Raids can't change economics
By Tamar Jacoby
Today, with our immigration system all out of whack—with virtually no way for the workers driving our economic growth to enter the country legally—there isn't much hope of getting control with workplace raids. After all, even the biggest raids net no more than a few hundred illegal workers—out of the eight million currently employed in the U.S. And because of what's wrong with the system, busting a business on the wrong side of the law is like closing down a speakeasy during Prohibition: before the raid is over, another illicit operation will likely pop up not far away.

But once we reform the system—once there is a legal way for the workers we need to enter the country—workplace enforcement will be critical. After all, the only real way to prevent foreigners from entering the U.S. illegally is to make it impossible for them to find work once they get here.

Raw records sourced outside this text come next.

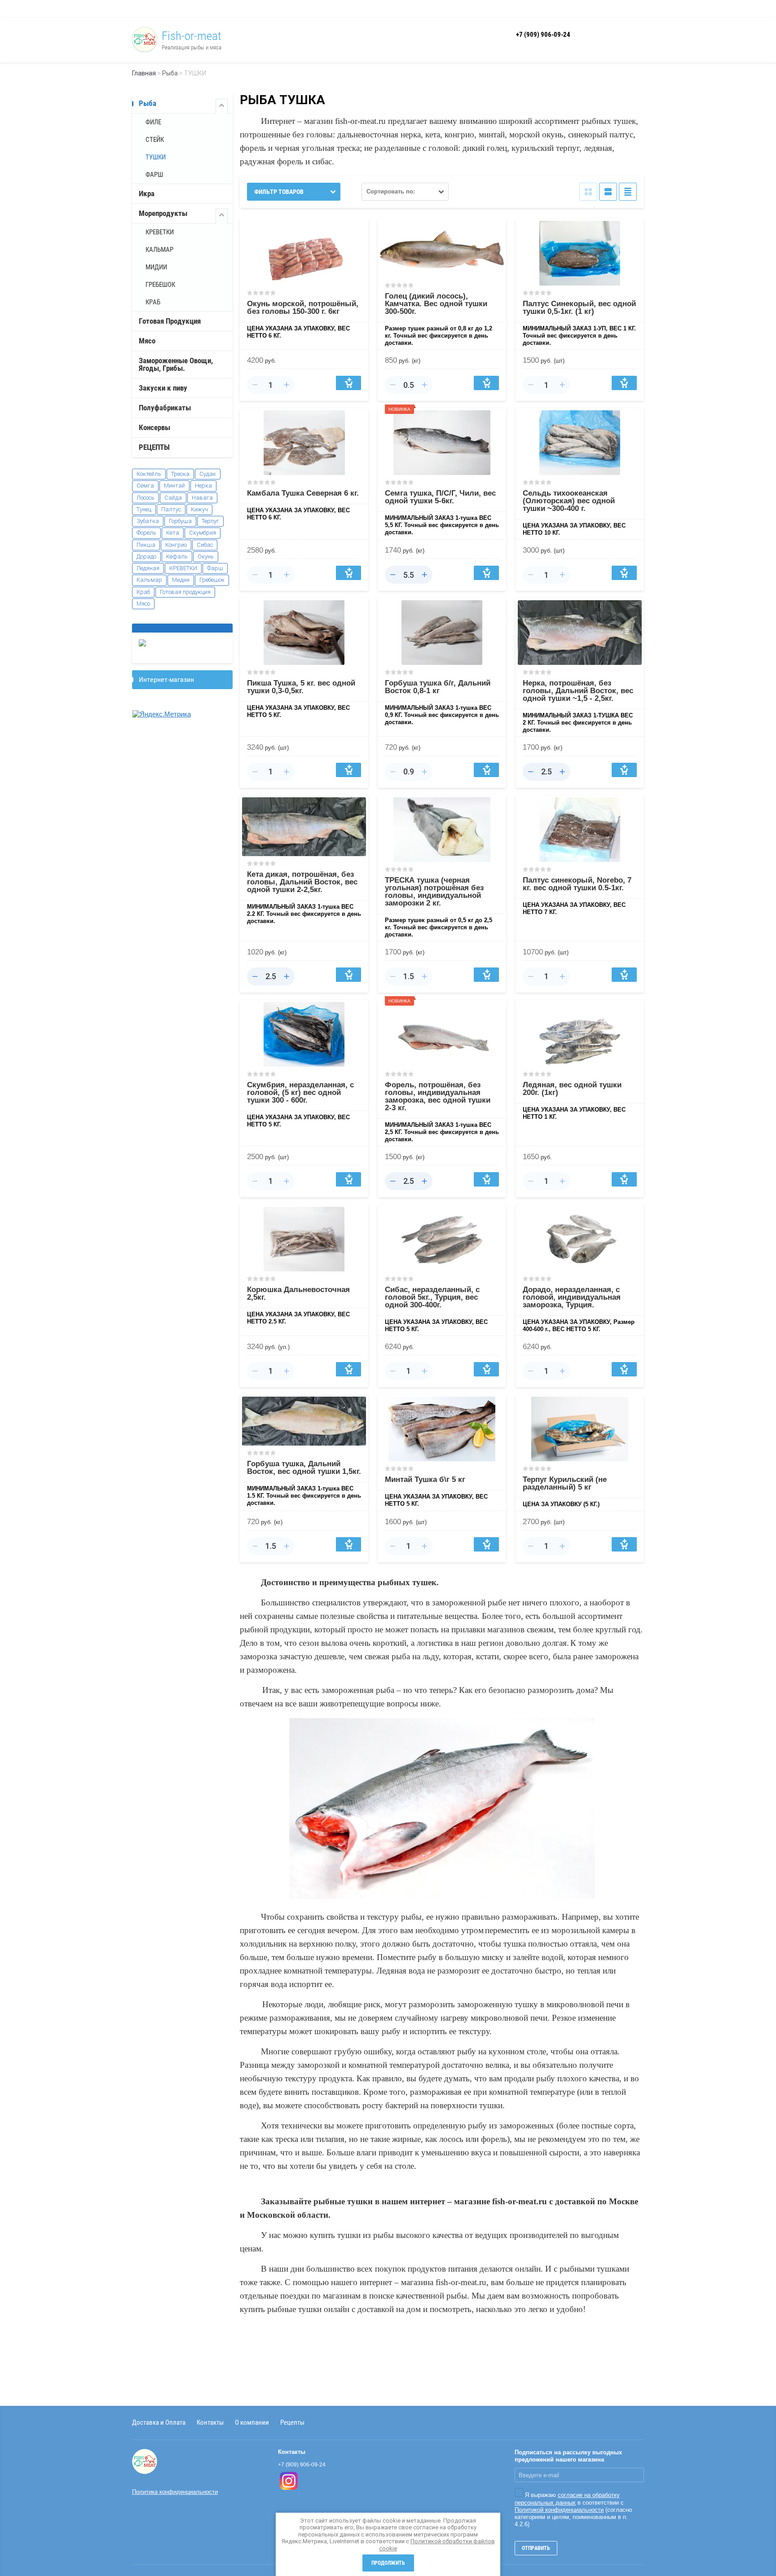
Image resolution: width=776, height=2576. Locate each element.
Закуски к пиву (163, 387)
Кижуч (199, 509)
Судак (207, 473)
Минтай (174, 485)
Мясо (147, 340)
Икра (146, 193)
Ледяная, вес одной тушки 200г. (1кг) (572, 1089)
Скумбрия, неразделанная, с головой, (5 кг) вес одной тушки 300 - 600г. (300, 1092)
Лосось (145, 497)
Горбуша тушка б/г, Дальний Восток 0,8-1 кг (437, 687)
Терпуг (210, 521)
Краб (143, 592)
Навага (202, 497)
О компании (252, 2422)
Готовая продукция (185, 592)
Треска (180, 473)
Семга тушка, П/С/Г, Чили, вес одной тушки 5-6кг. (440, 497)
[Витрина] (588, 192)
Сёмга (145, 485)
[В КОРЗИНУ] (348, 383)
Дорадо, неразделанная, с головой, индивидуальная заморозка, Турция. (572, 1297)
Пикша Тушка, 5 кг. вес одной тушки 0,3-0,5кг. (301, 687)
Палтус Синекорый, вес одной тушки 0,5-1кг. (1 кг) (579, 307)
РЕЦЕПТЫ (154, 447)
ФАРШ (154, 175)
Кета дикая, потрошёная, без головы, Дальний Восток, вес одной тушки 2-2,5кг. (302, 882)
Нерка (203, 485)
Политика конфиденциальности (175, 2491)
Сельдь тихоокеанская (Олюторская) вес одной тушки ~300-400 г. (569, 501)
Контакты (210, 2422)
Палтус (171, 509)
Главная (144, 73)
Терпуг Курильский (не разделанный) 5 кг (565, 1483)
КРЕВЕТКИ (160, 232)
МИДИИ (156, 267)
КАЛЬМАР (159, 250)
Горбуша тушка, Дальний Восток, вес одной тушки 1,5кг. (304, 1467)
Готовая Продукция (170, 321)
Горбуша (180, 521)
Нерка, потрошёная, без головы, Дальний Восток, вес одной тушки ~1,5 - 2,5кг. (578, 691)
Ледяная (148, 568)
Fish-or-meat (191, 36)
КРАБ (153, 302)
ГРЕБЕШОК (160, 285)
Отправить (536, 2548)
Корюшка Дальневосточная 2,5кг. (298, 1293)
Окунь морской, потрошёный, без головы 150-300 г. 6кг (302, 307)
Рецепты (292, 2422)
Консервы (154, 427)
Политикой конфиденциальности (559, 2509)
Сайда (173, 497)
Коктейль (149, 473)
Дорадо (146, 556)
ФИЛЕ (153, 122)
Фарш (215, 568)
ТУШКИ (156, 157)
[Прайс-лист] (628, 192)
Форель (146, 532)
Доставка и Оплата (158, 2422)
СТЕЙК (155, 140)
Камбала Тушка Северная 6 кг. (303, 493)
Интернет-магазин (166, 679)
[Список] (608, 192)
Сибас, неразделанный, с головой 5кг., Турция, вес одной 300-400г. (432, 1297)
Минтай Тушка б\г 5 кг (425, 1479)
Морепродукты (163, 213)
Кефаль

We can't do that with enforcement alone. As Prohibition showed, it's very difficult to enforce unrealistic law—in this case, laws out of sync with our labor needs. But once the law is realistic—once our immigration quotas line up with the flow generated by supply and demand—we'll need to enforce it with all the means at our disposal, including vastly increased worksite enforcement.

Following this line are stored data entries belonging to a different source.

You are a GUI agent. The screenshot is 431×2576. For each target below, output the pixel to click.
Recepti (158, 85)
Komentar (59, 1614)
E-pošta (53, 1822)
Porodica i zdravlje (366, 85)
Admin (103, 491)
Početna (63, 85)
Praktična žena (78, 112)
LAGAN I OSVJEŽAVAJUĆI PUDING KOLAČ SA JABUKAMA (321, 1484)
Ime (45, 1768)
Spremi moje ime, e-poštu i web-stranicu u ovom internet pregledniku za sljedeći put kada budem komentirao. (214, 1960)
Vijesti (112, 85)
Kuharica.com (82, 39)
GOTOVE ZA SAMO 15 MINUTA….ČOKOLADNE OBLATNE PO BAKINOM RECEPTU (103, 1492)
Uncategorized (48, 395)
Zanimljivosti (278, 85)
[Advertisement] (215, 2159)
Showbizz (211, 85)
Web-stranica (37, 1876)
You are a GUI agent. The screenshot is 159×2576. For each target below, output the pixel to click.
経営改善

This is the be all and end all—the secret—of immigration law. The way to get control on the border is to get control in the workplace—even if that workplace is thousands of miles away.

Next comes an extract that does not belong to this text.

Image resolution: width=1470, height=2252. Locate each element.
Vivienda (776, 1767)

Getting control on the job is a two-part process—part good-cop, part bad-cop. A big part of the problem right now is that even employers who want to play by the rules—and I believe the majority of American employers, particularly companies with brand names, would rather be on the right side of the law—have no accurate way of knowing whether the workers who apply for jobs are legal or illegal. There's no reliable computerized system to verify the names or ID cards workers provide. And if the employer asks too many questions, he can be, and often is, sued. But once our quotas line up with our labor needs, we can and should expect more from businesses, and we'll owe it to them to provide the means: a national computerized employment verification system modeled on credit card verification.

Yes, this will be expensive to set up. Yes, every new worker hired, immigrant or native-born, will have to be verified—anything else would invite discrimination. And yes, this will mean we all need to show some kind of counterfeit-proof card—whether a new "hardened" Social Security card or a driver's license or a visa or something else—in order to get hired. But that's the choice we face: either a national work authorization system or continued, uncontrolled and uncontrollable illegal immigration. There's just no other way to get a grip.

And then there's the bad-cop part of the routine: raids and fines. Once we've given well-meaning employers a way to tell the difference between legal and illegal workers, we need to crack down, and crack down hard, on employers who persist in breaking the law. Today, with our nudge-nudge-wink-wink system, in some industries, virtually every employer does the best he can and then looks the other way—that's the norm. Once we change the law—once there's a system in place that allows an owner to grow his business legally—we'll need to change those norms. And the way to force a change will be with big, high-profile busts, followed up by hefty fines.

But the key to all this is the combination: first reforming the system, then the good-cop, bad-cop two-step. We need better immigration enforcement—tougher, smarter, less hypocritical enforcement, particularly in the workplace. But we shouldn't expect it to come to much unless it's part of a package that includes more realistic quotas.

Tamar Jacoby is a senior fellow at the Manhattan Institute.